Available Datasets
Datasets are served from the public STAC catalog at:
https://s3-west.nrp-nautilus.io/public-data/stac/catalog.jsonThe agent discovers dataset paths and schemas dynamically — use the browse_stac_catalog and get_stac_details tools rather than hardcoding any S3 paths.
Current datasets
| Dataset | Description |
|---|---|
| GLWD | Global Lakes and Wetlands Database |
| Vulnerable Carbon | Conservation International carbon vulnerability data |
| NCP | Nature Contributions to People biodiversity scores |
| Countries & Regions | Global administrative boundaries (Overture Maps) |
| WDPA | World Database on Protected Areas |
| Ramsar Sites | Wetlands of International Importance |
| HydroBASINS | Global watershed boundaries (levels 3–6) |
| iNaturalist | Species occurrence range maps |
| Corruption Index 2024 | Transparency International data |
H3 spatial indexing
All datasets are indexed using Uber's H3 hexagonal grid system.

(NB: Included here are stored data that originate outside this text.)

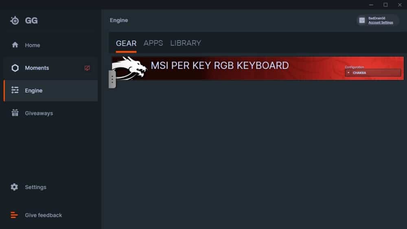Select the MSI Per Key RGB Keyboard banner
The height and width of the screenshot is (229, 407).
coord(258,68)
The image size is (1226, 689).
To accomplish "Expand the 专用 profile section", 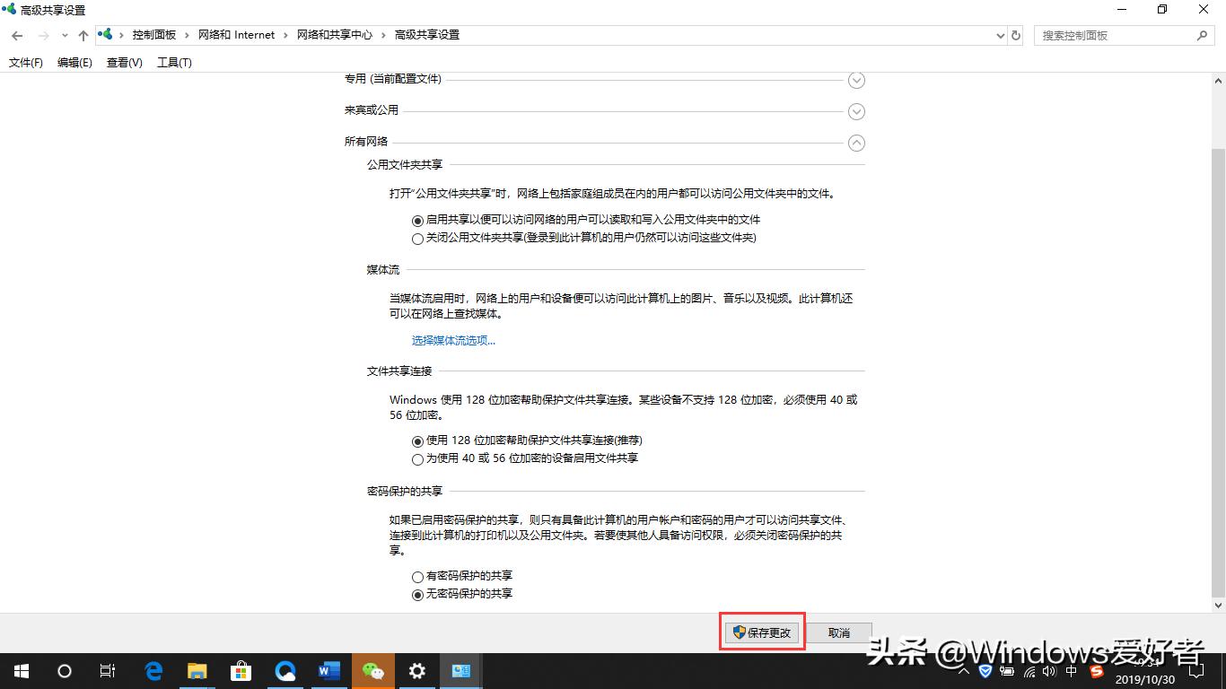I will coord(855,80).
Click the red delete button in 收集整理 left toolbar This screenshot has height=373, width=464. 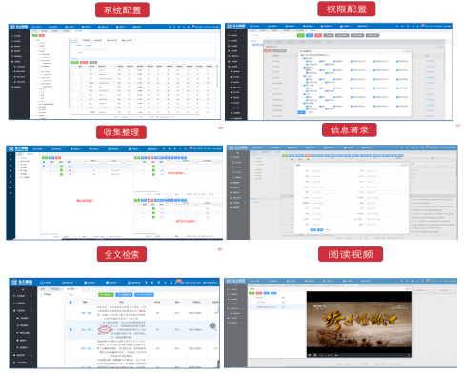point(58,158)
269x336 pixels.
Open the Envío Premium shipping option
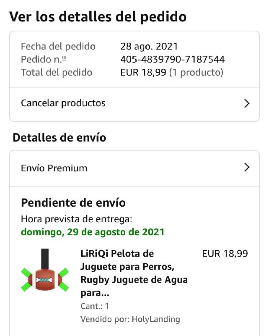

| Column | Resolution | Cell area |
|---|---|---|
h8 | Resolution 8 | ~0.74 km² |
h4 | Resolution 4 | ~1,771 km² |
h0 | Resolution 0 | ~4,357,449 km² |
Area calculations
sql
-- Area in km² using H3 hex counts
SELECT APPROX_COUNT_DISTINCT(h8) * 0.737327598 AS area_km2
FROM read_parquet('s3://...')
WHERE ...Cross-dataset joins
Always include h0 in join conditions to enable partition pruning:
sql
SELECT a.h8, a.value, b.other_value
FROM read_parquet('s3://dataset-a/**') a
JOIN read_parquet('s3://dataset-b/**') b
ON a.h8 = b.h8 AND a.h0 = b.h0 -- h0 required for pruningOmitting h0 forces a full scan of both datasets and is 5–20× slower.